MY: Peki o zaman geleyim Tatilbudur’a. Bir önceki durak senin için orada da şey diyor musun şimdi iyi ki bu Corona da yakalanmadım Tatilbudur da.

CA: Samimi cevap evet tabii çünkü yani turizm çok geniş bir şapka. Turizm deyince illa oteller, 5 yıldızlı tesisler ve tatil köyleri anlaşılmamalı. Haliyle onların çevresindeki bütün yeme içme hizmet sektörü de çokça etkileniyor ama ilk anlaşılan kısmına odaklanırsak Tatilbudur için orası önemli. Çünkü öyle bir şey ki hiç hareket alanı kalmadı turizmde. Mesela Türkiye pazarı için söylüyorum. Türkiye turizm pazarı hem iç pazar hem de dış pazardan oluşuyor. Malum çok ciddi bir turist geliyor Türkiye’ye aynı zamanda içerde de önemli bir büyüklükte pazar var. Gelin görün ki şu anda herhangi birine ibreyi çevirmekte mümkün değil yani yurt dışından geliş yok kimse hiçbir yere seyahat etmiyor dolasıyla ben bu sene iç Pazar da küçüldüm ama dış pazara birazcık oraya yöneleyim diyemiyorsunuz. Hareket alanı çok sınırlandığı için büyük sıkıntı dolayısıyla sanıyorum evet zor bir dönemden geçiyorlardır. Umarım sezonun en azından bir kısmını normal bir rutinde değerlendirme imkanları olur.

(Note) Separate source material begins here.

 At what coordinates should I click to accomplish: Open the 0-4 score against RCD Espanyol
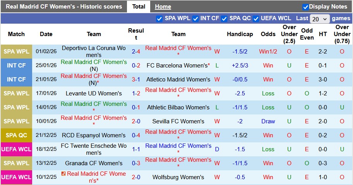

Çünkü Türkiye’nin turizm sektörü Tatilbudur dan bağımsız söylüyorum çok fazla finansman gerektiren bir durumda, yapısal olarak bütün kurgusu oluşumu bu şekildedir. Şöyle özetlenebilir bankaların tur operatörleri, tur operatörlerinin de otelleri finansa ettiği bir yapısı var ve bu yapı o kadar oturmuş, yerleşmiş bir şey ki bunun kırılması herkesin kendi kendini finansa edebilmesi benim gördüğüm kadarıyla çok zor. Eğer yapılabilse çok vakit alacaktır. Dolayısıyla da kısa orta vadede bakıldığında finansman çok önemli bir şey. Tabi şu anda bütün satışlar durunca haliyle tahsilatlar durdu falan çok büyük sıkıntı olduğunu düşünüyorum. Tesisler tarafında hem operatörler tarafında ha keza bankalar tarafında da. Çünkü bankalarda operatörleri finanse ettikleri için onlarda belli bir süre sonra vermiş oldukları klasmanları geri almak zorundalar. Hepsinde bu sene biraz zorluk vardır.

MY: Peki sence bu yapısal değişikliğe yol açacak mı turizme bakış açısında, şöyle söyleyeyim bir takım her şey dahiller var mesela yani para harcayan bir şekilde daha fazla katma değeri olan müşteriler değil daha çok paketin içinde kalan müşterilere çektiği üzere bu tarz değişiklikler ne bilim daha farklı turizm alanları bu 5 yıldızlılardan daha başka destination dönük işte bir takım bölgesel şeylere dönük atılımlar yapılabilir mi sence?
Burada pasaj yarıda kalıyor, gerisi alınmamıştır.